Highlights & Insights¶
- Theory-driven design paradigm: Starting from the mathematical definition of TE, two fundamental theorems are derived, which then systematically guide the design of attention modules. This "theorem → design" paradigm is relatively rare in the vision community.
- NTK and SRGA as analytical tools: Using the NTK condition number to measure convergence speed and SRGA to measure generalization ability provides new evaluation dimensions for attention mechanism analysis.
- Breaking the SA vs. WA dichotomy: By combining adaptive sliding indexing with downsampled global attention in parallel, the method simultaneously achieves flexible local indexing and a global receptive field under \(O(N)\) complexity.
- Strong cross-task generalization: The same architecture achieves state-of-the-art results across super-resolution, defocus deblurring, and denoising.
Limitations & Future Work¶
- High inference latency: The full TEAFormer has a latency of 386.7ms, approximately 3× slower than SwinIR's 130ms.
- Imperfect boundary handling: The blocking strategy at boundaries only approximately satisfies TE; strict TE at boundaries would require more refined design.
- Average pooling in DSA: While efficient, average pooling only approximately satisfies TE; the paper notes that learnable polyphase filters could serve as a replacement.
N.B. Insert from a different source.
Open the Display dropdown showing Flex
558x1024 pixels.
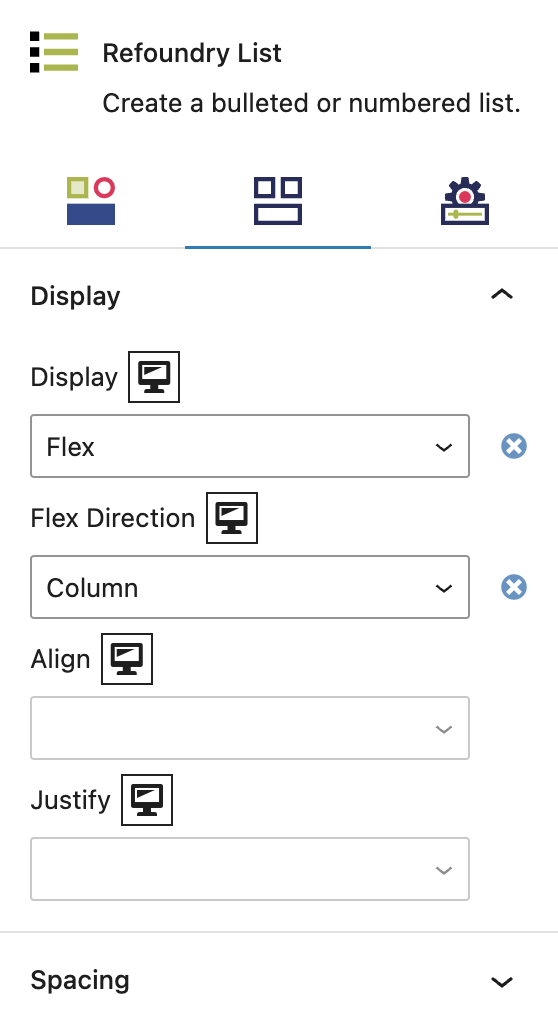[x=250, y=446]

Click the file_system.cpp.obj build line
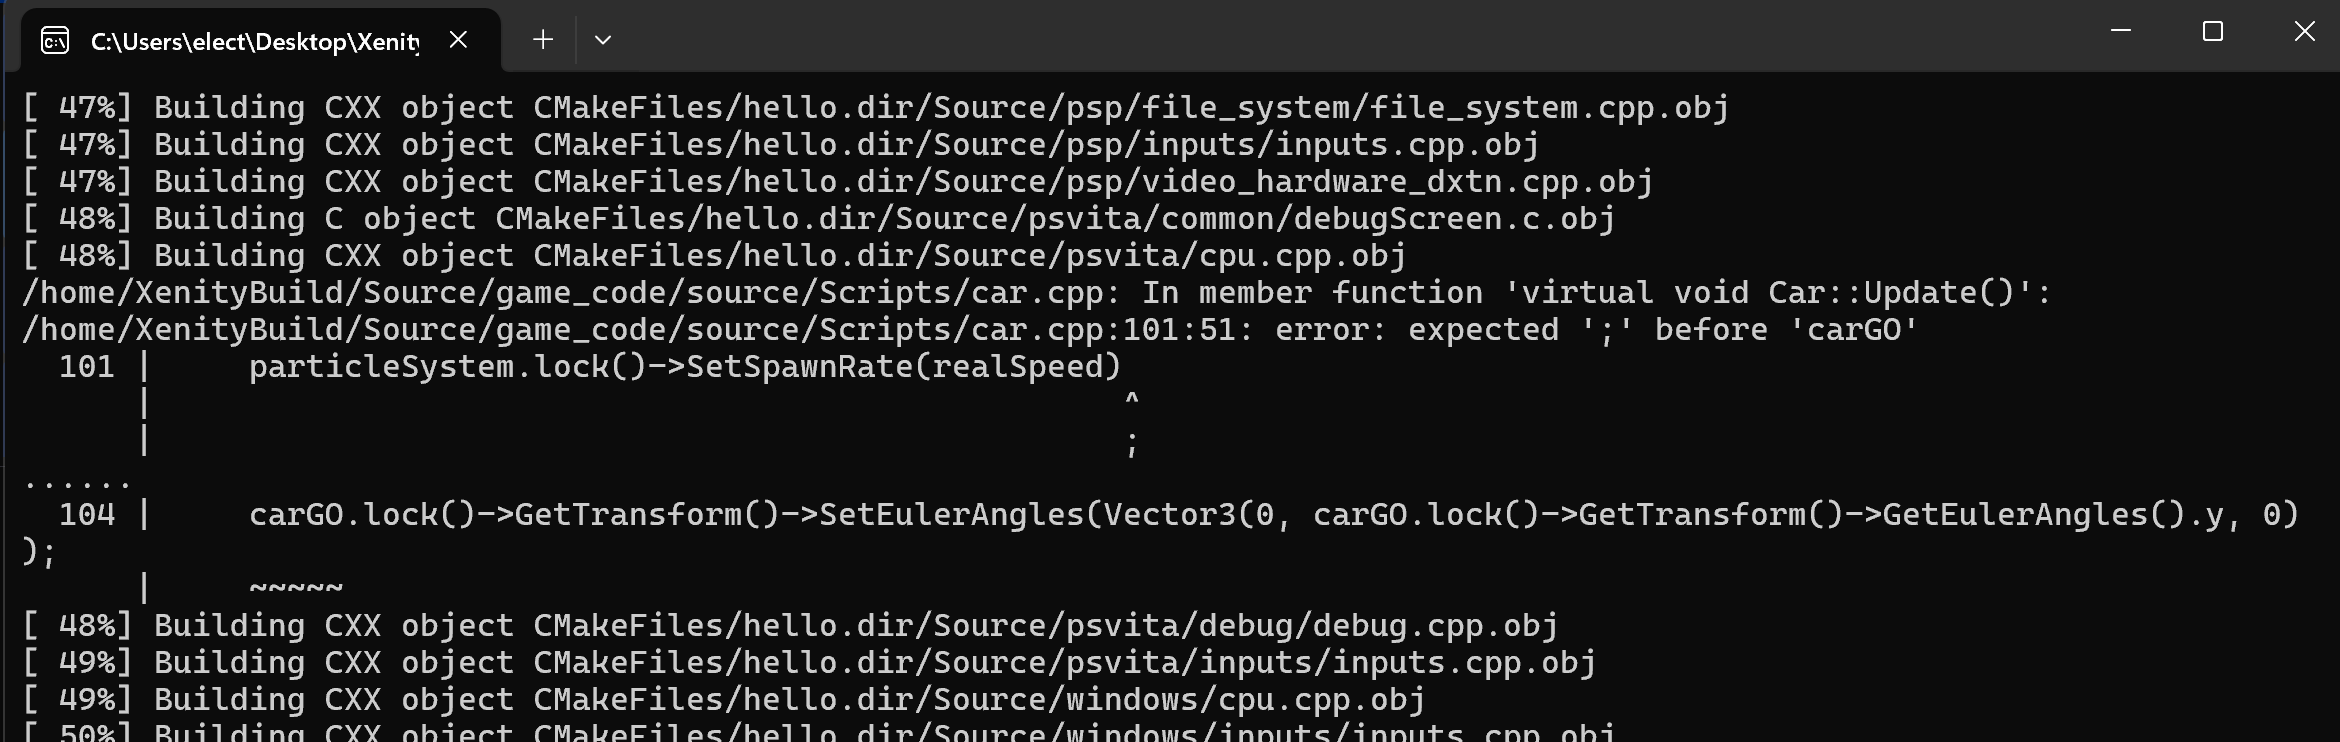876,108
- Multiple hyperparameters: The four hyperparameters \(w, s, k, N_d\) require careful tuning.
- Absence of perceptual quality evaluation: Only PSNR/SSIM are reported; perceptual metrics such as LPIPS are not evaluated.
Related Work & Insights¶
- The ViTAE series on inductive bias points out that ViT suffers from training difficulties due to the lack of inductive bias; this paper provides a more concrete analysis from the TE perspective.
- SwinIR/HAT's window attention reduces complexity at the cost of TE and flexibility—TEAFormer's sliding design fills this gap.
- The dynamic window selection in BiFormer and DAT bears conceptual similarities to ASkvSA's adaptive indexing, but TEAFormer provides a more rigorous theoretical foundation from the perspective of TE guarantees.
Rating¶
- Novelty: ⭐⭐⭐⭐⭐ — First systematic study of TE's impact on restoration Transformers, with solid theoretical derivations and design choices.
- Experimental Thoroughness: ⭐⭐⭐⭐⭐ — Covers SR/deblurring/denoising tasks with comprehensive ablation studies and convergence/generalization analysis.
- Writing Quality: ⭐⭐⭐⭐ — The theoretical sections are clear, but the dense notation and scattered symbol definitions may impede readability.
- Value: ⭐⭐⭐⭐⭐ — Offers a new theoretical perspective and practical solution for restoration Transformer design, with broad reference value.